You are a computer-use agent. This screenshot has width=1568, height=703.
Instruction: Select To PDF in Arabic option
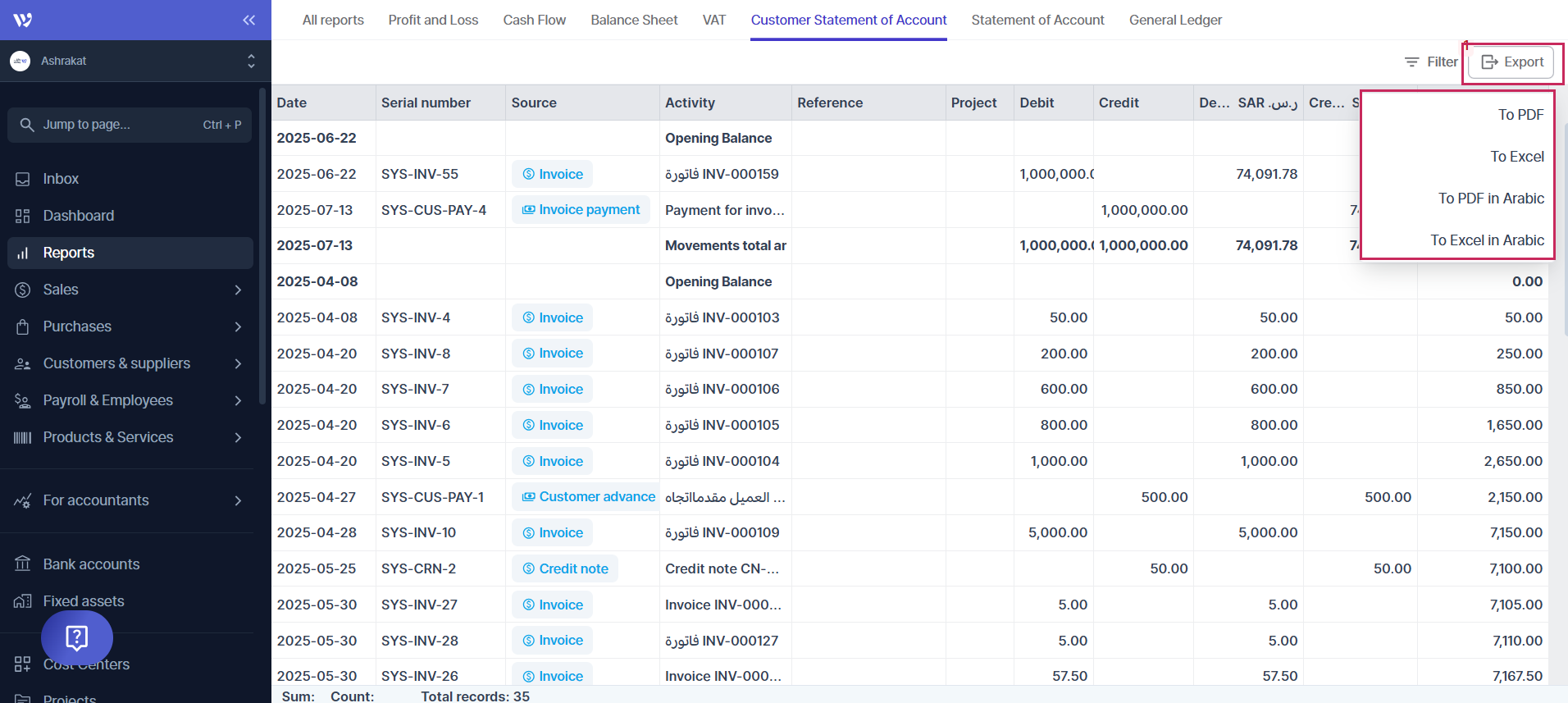(x=1491, y=199)
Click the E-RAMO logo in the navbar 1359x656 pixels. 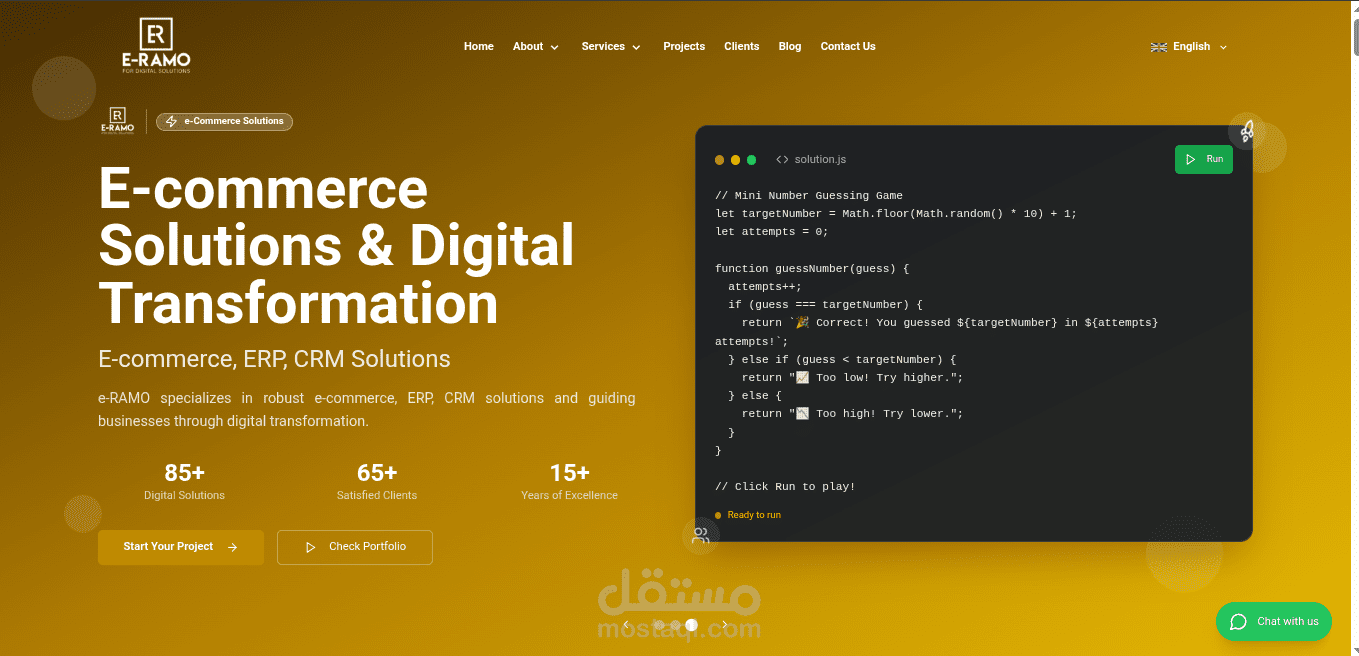(x=155, y=44)
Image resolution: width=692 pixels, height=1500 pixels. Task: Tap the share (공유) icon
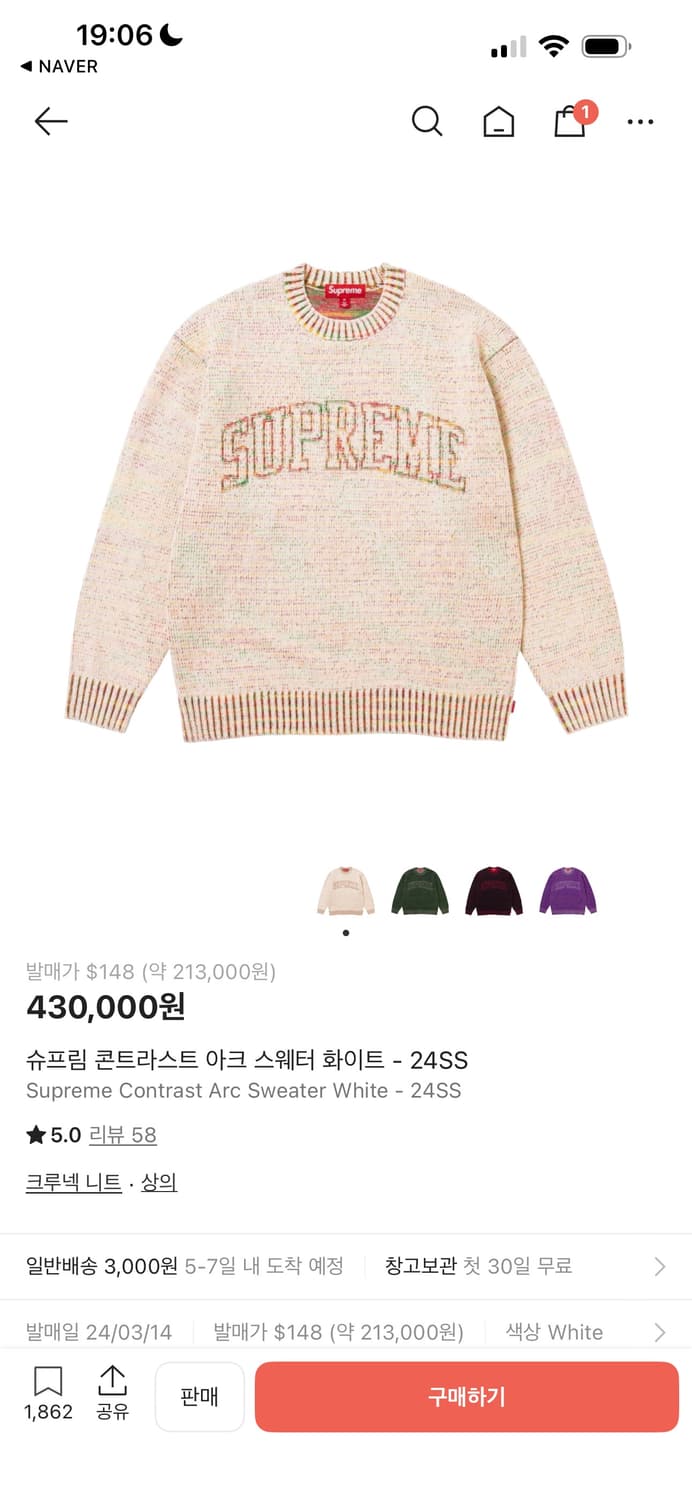click(x=112, y=1395)
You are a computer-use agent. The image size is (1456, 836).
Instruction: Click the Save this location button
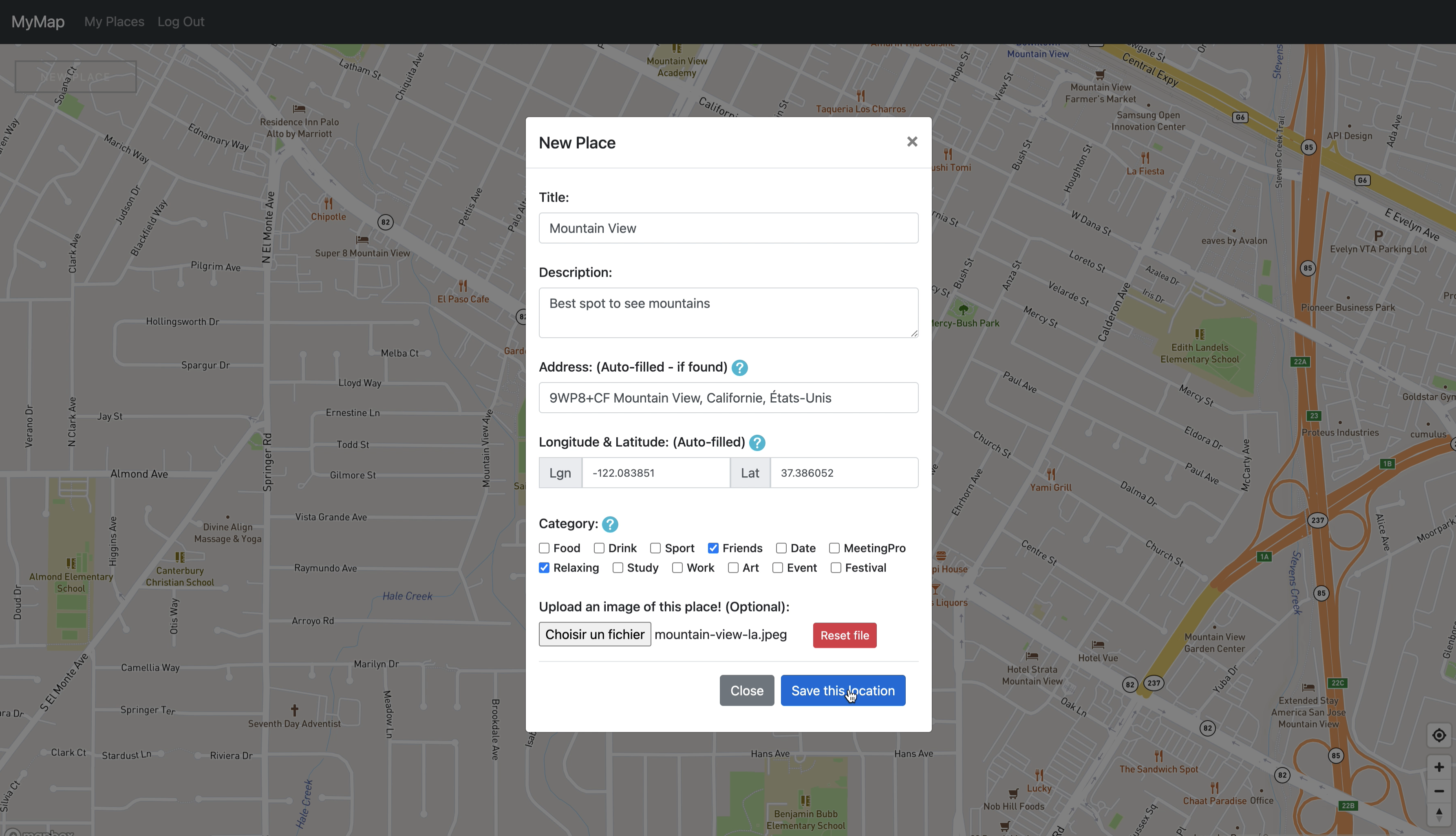tap(843, 690)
.....
Could you retype the records from the line with "You are a computer-use agent. The" up to and including the last line of the records, leaving the pictures out of your answer?

Answer →
You are a computer-use agent. The image size is (1456, 836).
Instruction: Click the Save this location button
tap(843, 690)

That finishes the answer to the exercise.